<<<<
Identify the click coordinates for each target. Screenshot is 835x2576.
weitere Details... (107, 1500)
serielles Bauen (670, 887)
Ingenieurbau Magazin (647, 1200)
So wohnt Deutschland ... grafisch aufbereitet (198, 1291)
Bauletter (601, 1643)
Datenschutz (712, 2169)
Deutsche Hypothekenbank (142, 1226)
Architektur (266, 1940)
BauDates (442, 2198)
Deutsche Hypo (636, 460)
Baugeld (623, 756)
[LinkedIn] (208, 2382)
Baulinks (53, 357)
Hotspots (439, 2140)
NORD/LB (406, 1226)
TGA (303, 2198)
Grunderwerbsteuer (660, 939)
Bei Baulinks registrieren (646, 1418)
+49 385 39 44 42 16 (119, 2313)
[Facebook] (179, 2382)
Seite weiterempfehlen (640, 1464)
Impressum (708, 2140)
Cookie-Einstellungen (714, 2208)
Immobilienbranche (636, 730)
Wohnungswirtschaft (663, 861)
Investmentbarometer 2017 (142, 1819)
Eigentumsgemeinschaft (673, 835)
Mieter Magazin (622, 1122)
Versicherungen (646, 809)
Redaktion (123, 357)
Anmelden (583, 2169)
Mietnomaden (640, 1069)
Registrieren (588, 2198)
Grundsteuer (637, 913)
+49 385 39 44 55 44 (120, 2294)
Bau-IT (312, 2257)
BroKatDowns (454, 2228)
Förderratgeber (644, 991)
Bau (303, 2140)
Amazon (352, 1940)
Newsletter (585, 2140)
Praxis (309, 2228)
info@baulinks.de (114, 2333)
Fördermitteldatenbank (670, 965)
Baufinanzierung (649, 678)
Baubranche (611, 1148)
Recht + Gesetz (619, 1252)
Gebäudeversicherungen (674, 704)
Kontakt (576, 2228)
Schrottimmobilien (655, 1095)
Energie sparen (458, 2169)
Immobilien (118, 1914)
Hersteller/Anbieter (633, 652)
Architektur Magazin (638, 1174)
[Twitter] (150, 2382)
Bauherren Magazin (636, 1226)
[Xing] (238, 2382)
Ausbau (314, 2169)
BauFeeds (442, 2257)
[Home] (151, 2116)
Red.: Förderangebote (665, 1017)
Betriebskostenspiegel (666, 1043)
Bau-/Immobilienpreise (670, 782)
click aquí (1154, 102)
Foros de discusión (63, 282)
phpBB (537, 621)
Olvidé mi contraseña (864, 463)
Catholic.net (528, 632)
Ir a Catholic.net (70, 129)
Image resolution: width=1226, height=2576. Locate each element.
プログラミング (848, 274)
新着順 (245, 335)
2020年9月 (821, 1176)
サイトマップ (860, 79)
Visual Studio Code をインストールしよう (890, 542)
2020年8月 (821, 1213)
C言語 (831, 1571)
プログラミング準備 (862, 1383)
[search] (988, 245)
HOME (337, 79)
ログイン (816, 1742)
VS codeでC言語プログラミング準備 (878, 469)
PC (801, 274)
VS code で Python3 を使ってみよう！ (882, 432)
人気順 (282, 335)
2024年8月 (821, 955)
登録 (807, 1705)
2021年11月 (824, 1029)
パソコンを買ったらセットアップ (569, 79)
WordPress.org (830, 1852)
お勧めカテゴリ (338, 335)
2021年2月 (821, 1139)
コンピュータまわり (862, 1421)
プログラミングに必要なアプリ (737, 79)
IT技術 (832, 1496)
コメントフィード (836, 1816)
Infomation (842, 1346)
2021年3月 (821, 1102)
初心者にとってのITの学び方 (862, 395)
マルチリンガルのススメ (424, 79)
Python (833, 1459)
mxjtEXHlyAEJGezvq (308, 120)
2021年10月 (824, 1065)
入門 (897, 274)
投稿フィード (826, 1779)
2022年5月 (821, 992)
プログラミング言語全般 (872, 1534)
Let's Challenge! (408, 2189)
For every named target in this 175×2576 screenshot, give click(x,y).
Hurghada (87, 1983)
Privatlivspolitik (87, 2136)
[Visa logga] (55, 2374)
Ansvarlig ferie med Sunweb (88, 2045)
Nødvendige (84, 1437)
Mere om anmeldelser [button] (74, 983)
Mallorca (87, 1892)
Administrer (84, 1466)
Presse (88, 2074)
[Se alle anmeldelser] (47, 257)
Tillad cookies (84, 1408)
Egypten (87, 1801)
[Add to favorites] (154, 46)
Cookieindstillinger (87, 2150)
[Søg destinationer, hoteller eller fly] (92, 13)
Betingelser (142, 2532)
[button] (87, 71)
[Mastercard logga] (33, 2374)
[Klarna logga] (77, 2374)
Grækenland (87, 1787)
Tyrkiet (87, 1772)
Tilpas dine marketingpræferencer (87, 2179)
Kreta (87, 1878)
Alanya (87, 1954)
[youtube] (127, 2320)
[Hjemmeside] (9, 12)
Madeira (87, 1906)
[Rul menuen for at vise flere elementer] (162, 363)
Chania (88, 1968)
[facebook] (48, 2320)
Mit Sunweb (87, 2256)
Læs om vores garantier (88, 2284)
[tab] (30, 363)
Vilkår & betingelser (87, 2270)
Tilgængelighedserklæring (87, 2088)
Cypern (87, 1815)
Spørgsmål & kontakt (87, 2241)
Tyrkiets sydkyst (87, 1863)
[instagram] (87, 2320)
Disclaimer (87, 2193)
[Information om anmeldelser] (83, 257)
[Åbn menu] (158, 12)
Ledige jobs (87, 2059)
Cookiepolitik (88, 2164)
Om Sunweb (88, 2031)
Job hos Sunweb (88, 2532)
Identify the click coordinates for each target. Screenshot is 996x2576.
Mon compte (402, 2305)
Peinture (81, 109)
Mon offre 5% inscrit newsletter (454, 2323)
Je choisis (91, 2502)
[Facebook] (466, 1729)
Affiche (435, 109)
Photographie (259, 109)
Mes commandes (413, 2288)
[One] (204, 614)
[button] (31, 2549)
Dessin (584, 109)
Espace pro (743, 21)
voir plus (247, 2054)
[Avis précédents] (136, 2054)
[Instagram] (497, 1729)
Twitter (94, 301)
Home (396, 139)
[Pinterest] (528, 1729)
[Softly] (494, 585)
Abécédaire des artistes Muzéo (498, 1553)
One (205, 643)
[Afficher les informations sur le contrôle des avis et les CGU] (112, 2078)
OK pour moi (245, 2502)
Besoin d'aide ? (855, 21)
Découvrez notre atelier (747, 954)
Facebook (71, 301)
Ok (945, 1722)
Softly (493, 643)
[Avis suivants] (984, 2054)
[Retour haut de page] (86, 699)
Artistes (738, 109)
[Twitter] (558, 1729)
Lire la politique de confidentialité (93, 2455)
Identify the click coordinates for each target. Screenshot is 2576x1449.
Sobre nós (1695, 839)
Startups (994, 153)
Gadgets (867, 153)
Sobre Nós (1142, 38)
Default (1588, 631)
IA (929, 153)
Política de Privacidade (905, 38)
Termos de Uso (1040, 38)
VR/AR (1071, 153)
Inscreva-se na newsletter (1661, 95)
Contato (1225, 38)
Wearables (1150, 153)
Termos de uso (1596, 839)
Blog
>>>>
> [Brief]:
Print nothing but the lines from the line with "Ok (945, 1722)" to the last line of the records above. Both of those lines count.

> [Task answer]:
Ok (945, 1722)
Softly (493, 643)
[Avis suivants] (984, 2054)
[Retour haut de page] (86, 699)
Artistes (738, 109)
[Twitter] (558, 1729)
Lire la politique de confidentialité (93, 2455)
Identify the click coordinates for each target. Screenshot is 2576x1449.
Sobre nós (1695, 839)
Startups (994, 153)
Gadgets (867, 153)
Sobre Nós (1142, 38)
Default (1588, 631)
IA (929, 153)
Política de Privacidade (905, 38)
Termos de Uso (1040, 38)
VR/AR (1071, 153)
Inscreva-se na newsletter (1661, 95)
Contato (1225, 38)
Wearables (1150, 153)
Termos de uso (1596, 839)
Blog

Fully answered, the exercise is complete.